Patel S.I.R. is a 2017 Indian Telugu-language masala film produced by Sai Korrapati on Varahi Chalana Chitram banner and directed by Vasu Parimi. The film features Jagapati Babu in the title role whereas Aamani, Padmapriya, Tanya Hope as female leads and music composed by DJ Vasanth.

==Plot==
The film begins with the 60-year-old man Patel S.I.R., who resides with his blind granddaughter, Yamini. He targets a kingpin, D.R. / Devraj, spreading drug traffic all over the country. He starts slaying his men, Lala & Monti, very brutally. A suborn cop, A.C.P. Catherine, is appointed to catch hold of the homicide. In that process, she ascertains several interesting facts. Patil S.I.R's actual shade is a highly decorated soldier, Major Subhash Patel, whose life ambition is to move his son Vallabh in his footsteps. He aspires to become a doctor, much to his father's dismay, and is, so, ordered out of the house. After a few years, when Patel's wife Bharathi is terminally ill, Vallabh returns with his wife Rajeswari / Raaji and children. Following her death, Patel reconciles with his son, so the family reunites. Everything is going well. Unfortunately, there is a tragic twist when Vallabh rescues a journalist, Ravi, from being shot, who has a piece of crucial evidence against Devraj. Before his death, Ravi hands it over to Vallabh, which ends the slaughtering of Vallabh, Raaji, & their son by DR. But Yamini is safeguarded by Patil, leaving her blind. That is why Patel is taking revenge against D.R.'s gang. The rest of the story is about how Patel reaches his final target, DR. Will he get his granddaughter's eyesight back? Where does ACP Viswas feature in this setup?

==Cast==

- Jagapati Babu as Subhash Patel & Dr. Vallabh Patel (Dual role)
- Padmapriya as Rajeswari / Raaji
- Tanya Hope as A.C.P. Catherine
- Subbaraju as A.C.P. Viswas
- Kabir Duhan Singh as Devraj / D.R.
- Aamani as Bharathi
- Anurag Parvathaneni as Teenage Vallabh Patel
- Master Charan Ram as Young Vallabh Patel and Bharath (Dual Role)
- Posani Krishna Murali as Powder Pandu
- Raghu Babu as Minister
- Subhalekha Sudhakar as Rao
- Babloo Prithiveeraj as Monti
- Prabhakar as Laala
- Giridhar as C.I. Shekar Chandra
- Surya as Taxi Driver
- Thotapalli Madhu
- Sasidhar as Journalist Ravi
- Baby Dolly as Yamini
- Lahari Shari as Doctor

==Soundtrack==

Music composed by DJ Vasanth. Music released on Vel Records Company.

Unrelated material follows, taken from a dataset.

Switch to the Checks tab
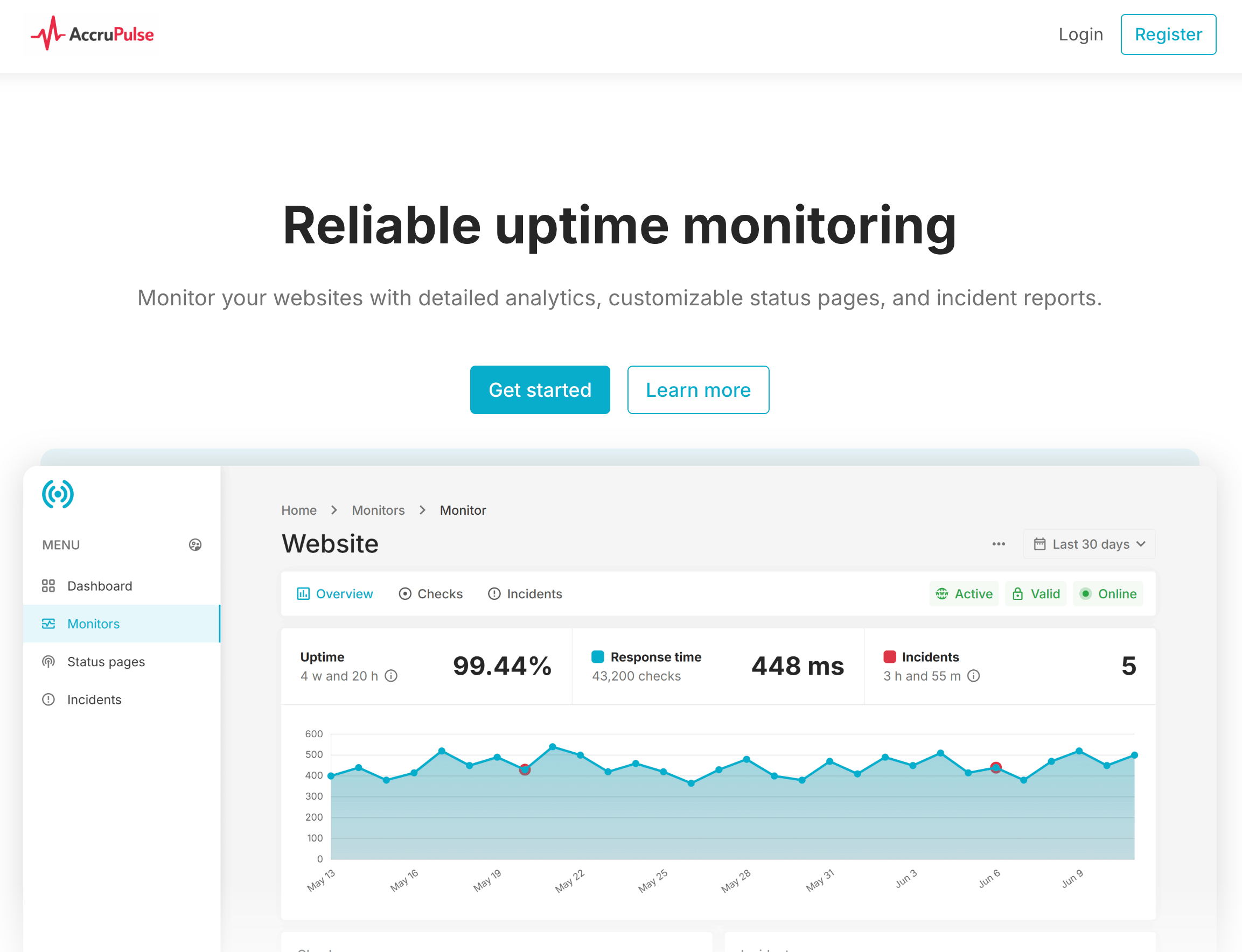The height and width of the screenshot is (952, 1242). [431, 594]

| No. | Title | Lyrics | Singer(s) | Length |
|---|---|---|---|---|
| 1. | "Patel Patel Sir" | Rambabu Gosala | Bhargavi Pallavi, Sweekar Agasthi, Ramya Behara | 3:24 |
| 2. | "Manase Tholisari" | Balaji | Anurag Kulkarni, Baby Meghana Naidu, Baby Jyothirmayee | 4:37 |
| 3. | "Yenni Maatalenni" | DJ Vasanth | Sai Charan, Satya Yamini | 4:48 |
| 4. | "Nimmi Nimmi" | Ramu | DJ Vasanth | 3:57 |
| Total length: |  |  |  | 16:46 |

== Reception ==
A critic from The Times of India wrote that "Patel S.I.R. is definitely worth a watch".